● REQUIREMENTS: List each line of the entries as its own string in a JSON array, starting at the line containing "How do I perform: Click the meditative" and ending at the line containing "Action: (1485, 91)". Leave out blank lines and anything outside that range.

● DATA SUPPLIED:
----

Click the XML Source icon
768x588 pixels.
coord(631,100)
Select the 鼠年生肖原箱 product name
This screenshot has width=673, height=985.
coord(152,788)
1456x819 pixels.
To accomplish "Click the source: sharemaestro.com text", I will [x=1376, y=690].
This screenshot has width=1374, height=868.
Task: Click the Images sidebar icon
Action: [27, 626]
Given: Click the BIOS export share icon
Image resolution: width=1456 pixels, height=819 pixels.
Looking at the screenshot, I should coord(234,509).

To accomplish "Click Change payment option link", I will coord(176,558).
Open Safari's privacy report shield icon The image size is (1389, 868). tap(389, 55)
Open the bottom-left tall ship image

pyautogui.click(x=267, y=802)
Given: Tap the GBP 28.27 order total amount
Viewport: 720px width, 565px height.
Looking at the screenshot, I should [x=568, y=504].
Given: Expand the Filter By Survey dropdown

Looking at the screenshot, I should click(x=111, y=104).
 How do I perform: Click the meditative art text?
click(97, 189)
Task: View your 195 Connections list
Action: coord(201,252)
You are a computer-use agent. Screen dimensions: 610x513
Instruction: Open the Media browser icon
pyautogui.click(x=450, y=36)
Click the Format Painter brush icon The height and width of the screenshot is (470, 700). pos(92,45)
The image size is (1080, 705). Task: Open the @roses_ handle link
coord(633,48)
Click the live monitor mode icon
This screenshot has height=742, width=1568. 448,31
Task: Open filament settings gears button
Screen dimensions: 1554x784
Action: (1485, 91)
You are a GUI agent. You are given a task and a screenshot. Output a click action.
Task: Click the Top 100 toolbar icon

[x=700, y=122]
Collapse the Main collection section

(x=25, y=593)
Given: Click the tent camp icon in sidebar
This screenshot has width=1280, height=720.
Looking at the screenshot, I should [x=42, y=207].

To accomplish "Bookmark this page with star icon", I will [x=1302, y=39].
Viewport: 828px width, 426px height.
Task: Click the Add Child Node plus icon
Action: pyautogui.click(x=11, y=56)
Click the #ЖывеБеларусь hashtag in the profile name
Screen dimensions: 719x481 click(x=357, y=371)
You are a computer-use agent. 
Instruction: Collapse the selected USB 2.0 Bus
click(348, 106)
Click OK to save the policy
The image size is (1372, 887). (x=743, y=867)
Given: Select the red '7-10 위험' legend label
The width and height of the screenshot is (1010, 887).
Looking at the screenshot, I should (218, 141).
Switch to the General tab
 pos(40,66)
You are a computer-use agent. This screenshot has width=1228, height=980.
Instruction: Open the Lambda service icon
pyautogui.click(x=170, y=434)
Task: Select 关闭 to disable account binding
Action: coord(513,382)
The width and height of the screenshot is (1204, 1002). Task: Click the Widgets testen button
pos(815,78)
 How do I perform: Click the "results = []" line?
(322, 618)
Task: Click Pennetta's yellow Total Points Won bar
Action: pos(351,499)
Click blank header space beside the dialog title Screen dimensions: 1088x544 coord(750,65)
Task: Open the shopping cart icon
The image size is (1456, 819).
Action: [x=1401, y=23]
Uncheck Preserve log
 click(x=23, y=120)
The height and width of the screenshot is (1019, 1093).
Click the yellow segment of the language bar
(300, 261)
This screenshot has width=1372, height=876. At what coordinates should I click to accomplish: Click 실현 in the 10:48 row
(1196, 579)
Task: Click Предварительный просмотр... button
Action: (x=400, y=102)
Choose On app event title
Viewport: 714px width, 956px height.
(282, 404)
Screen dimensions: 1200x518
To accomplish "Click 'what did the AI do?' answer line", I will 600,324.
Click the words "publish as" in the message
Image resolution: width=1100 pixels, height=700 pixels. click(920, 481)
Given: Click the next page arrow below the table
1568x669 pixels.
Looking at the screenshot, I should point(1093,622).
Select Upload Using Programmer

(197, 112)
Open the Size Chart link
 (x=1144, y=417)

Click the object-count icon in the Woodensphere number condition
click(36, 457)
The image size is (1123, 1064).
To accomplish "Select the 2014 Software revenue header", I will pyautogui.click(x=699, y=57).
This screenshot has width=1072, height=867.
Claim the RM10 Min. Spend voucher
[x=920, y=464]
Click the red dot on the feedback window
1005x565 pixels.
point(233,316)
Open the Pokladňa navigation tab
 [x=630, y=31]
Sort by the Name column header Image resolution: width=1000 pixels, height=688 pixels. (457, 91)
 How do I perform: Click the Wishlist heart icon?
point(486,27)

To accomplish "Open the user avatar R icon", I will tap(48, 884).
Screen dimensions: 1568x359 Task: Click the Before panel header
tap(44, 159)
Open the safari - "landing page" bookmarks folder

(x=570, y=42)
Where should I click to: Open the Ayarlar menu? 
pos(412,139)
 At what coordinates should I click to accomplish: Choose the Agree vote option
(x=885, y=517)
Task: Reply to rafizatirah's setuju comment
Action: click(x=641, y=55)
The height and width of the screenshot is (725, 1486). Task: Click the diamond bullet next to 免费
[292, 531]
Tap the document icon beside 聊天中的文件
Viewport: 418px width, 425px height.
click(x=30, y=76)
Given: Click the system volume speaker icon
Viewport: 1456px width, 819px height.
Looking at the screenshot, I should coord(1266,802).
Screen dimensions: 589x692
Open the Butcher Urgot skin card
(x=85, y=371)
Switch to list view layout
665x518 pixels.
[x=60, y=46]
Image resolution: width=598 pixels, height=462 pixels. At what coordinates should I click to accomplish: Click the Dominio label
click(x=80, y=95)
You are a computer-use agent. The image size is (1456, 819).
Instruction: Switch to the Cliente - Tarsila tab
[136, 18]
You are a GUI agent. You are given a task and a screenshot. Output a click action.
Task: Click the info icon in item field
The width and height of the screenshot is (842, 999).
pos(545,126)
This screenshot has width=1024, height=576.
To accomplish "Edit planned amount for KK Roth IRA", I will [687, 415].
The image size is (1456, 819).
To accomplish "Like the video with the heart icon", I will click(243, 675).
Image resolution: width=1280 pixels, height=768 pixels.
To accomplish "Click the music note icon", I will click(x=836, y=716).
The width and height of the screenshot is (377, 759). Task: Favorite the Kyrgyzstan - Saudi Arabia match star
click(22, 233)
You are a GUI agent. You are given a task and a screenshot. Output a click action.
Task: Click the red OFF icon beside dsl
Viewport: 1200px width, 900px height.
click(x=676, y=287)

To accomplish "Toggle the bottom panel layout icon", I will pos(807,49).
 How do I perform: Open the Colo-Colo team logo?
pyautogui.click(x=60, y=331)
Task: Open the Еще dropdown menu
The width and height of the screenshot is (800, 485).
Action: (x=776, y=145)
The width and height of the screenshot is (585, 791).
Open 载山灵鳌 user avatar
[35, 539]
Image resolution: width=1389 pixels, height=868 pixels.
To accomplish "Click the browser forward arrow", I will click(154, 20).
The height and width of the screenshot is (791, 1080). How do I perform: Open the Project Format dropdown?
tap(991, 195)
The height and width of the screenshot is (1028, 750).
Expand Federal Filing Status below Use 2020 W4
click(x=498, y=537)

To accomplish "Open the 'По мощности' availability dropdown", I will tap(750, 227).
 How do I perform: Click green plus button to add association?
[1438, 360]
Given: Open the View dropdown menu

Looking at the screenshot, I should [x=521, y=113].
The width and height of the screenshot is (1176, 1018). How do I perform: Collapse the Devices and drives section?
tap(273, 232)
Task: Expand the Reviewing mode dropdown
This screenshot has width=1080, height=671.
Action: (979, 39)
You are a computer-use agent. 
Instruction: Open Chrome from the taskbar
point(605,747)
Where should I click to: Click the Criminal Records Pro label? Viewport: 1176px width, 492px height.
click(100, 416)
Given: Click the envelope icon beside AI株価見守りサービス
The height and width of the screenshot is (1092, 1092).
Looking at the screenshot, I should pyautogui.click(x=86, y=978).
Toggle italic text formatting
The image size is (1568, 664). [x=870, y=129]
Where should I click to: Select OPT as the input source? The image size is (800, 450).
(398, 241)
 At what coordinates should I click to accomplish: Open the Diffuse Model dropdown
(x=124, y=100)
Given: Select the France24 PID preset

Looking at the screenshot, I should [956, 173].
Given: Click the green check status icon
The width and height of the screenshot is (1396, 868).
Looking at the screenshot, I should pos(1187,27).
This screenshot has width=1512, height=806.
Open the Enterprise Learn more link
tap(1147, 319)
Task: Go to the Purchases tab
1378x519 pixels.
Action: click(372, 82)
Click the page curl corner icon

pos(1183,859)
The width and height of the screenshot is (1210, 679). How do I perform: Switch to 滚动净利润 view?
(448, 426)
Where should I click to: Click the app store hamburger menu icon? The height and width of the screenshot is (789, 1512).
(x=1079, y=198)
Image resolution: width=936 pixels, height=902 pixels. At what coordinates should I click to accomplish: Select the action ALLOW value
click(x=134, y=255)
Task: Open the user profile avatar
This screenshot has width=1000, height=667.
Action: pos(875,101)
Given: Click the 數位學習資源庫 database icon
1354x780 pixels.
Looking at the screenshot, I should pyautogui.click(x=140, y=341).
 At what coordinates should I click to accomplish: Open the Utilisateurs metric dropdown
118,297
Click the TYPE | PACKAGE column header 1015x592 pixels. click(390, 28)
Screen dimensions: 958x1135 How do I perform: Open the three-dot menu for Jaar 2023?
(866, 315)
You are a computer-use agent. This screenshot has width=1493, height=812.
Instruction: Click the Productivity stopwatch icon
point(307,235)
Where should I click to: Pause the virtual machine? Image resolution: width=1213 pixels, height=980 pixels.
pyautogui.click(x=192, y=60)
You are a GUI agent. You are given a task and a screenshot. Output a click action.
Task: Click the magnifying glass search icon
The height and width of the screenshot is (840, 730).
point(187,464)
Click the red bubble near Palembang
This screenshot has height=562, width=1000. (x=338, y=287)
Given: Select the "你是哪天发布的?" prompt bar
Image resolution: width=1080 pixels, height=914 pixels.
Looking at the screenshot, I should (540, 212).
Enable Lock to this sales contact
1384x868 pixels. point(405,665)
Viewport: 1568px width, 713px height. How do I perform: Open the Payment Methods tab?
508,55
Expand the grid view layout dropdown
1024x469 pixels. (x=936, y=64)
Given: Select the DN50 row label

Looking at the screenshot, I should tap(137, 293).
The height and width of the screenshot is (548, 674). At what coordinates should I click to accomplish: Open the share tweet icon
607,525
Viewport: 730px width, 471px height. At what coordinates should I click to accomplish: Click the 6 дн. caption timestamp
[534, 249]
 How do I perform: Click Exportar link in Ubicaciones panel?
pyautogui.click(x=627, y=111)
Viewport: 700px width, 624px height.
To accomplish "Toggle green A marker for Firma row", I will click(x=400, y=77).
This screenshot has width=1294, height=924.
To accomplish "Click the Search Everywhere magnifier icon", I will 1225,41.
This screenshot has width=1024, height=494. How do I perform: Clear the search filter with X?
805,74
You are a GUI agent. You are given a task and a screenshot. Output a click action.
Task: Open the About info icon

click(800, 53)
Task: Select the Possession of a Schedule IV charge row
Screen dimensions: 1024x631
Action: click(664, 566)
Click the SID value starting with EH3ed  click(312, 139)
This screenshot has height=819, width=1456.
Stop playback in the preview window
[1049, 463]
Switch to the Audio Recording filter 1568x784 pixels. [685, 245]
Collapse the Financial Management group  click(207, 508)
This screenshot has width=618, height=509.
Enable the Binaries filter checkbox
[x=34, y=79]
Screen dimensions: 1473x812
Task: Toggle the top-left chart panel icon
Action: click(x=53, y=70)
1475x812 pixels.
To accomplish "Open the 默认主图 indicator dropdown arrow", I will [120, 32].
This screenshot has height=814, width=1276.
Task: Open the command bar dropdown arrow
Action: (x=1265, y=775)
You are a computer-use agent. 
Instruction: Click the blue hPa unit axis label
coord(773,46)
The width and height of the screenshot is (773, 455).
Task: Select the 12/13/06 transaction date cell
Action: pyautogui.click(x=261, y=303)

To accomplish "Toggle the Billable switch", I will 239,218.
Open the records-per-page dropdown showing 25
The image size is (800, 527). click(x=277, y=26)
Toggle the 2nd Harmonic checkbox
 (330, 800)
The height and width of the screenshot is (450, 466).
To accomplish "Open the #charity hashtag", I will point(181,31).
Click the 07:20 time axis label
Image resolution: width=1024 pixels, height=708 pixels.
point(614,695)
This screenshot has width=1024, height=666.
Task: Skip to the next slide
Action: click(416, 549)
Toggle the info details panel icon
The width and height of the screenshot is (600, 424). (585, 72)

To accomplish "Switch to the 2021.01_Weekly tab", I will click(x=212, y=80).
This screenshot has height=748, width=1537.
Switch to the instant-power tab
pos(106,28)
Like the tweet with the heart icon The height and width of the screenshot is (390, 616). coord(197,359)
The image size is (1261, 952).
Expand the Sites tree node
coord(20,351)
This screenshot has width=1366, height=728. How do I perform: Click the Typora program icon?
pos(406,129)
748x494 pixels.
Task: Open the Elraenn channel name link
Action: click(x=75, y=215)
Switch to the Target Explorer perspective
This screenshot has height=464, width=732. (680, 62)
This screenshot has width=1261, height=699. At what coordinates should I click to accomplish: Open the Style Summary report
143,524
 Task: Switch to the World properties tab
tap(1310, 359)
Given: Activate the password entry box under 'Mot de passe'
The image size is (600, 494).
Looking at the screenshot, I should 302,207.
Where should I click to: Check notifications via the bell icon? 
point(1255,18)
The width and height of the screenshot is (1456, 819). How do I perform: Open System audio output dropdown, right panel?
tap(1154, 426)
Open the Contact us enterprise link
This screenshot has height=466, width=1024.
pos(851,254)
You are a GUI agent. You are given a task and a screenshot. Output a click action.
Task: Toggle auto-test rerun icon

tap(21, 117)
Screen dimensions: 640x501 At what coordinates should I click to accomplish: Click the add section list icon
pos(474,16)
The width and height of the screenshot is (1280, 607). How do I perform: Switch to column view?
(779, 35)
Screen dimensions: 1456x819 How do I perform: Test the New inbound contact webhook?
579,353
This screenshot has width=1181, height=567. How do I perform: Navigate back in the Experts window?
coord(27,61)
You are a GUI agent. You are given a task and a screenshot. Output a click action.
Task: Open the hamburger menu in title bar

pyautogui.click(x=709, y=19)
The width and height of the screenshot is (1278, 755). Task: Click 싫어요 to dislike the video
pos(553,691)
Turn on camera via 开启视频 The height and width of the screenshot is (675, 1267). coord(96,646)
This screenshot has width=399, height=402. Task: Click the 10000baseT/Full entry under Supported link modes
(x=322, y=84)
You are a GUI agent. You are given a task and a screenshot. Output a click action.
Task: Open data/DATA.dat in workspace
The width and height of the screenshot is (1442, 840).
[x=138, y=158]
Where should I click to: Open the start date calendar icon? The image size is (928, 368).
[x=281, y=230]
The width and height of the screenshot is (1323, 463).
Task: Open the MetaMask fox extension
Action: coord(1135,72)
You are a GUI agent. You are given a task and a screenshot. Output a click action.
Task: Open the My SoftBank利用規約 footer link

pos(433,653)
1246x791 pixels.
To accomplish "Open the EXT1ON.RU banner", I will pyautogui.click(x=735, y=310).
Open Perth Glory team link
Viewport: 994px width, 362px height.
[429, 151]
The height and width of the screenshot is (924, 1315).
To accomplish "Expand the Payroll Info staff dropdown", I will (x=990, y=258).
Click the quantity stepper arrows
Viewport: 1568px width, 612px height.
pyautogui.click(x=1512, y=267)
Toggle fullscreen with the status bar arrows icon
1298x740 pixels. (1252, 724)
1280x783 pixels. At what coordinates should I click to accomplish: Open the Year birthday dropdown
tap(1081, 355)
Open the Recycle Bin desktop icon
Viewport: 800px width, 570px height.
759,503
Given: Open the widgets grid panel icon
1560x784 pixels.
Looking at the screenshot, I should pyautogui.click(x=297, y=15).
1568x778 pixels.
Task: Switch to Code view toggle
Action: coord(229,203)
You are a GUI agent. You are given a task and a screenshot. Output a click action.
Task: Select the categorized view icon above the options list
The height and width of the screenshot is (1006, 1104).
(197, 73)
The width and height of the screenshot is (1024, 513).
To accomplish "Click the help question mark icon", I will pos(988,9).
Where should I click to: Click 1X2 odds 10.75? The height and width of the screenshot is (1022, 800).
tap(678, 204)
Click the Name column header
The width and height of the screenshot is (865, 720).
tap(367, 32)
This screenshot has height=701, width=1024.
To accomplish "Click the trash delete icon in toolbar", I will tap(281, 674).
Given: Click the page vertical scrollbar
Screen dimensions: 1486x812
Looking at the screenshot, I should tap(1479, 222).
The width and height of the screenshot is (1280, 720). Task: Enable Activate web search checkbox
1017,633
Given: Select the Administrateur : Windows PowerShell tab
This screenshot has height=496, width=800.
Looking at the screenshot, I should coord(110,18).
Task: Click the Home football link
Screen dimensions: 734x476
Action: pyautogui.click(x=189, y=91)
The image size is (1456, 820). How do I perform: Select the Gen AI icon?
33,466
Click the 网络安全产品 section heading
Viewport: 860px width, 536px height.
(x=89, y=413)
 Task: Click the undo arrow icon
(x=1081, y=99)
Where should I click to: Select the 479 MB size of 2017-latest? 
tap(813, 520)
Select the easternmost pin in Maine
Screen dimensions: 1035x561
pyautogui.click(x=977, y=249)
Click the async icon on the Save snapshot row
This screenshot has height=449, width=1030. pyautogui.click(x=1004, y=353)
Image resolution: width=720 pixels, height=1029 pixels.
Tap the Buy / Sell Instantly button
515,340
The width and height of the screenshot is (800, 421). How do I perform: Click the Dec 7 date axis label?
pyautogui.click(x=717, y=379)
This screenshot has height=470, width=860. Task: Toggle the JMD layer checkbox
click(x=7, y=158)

----

● CORRECT RESULT:
[
  " How do I perform: Click the meditative art text?",
  "click(97, 189)",
  "Task: View your 195 Connections list",
  "Action: coord(201,252)",
  "You are a computer-use agent. Screen dimensions: 610x513",
  "Instruction: Open the Media browser icon",
  "pyautogui.click(x=450, y=36)",
  "Click the Format Painter brush icon The height and width of the screenshot is (470, 700). pos(92,45)",
  "The image size is (1080, 705). Task: Open the @roses_ handle link",
  "coord(633,48)",
  "Click the live monitor mode icon",
  "This screenshot has height=742, width=1568. 448,31",
  "Task: Open filament settings gears button",
  "Screen dimensions: 1554x784",
  "Action: (1485, 91)"
]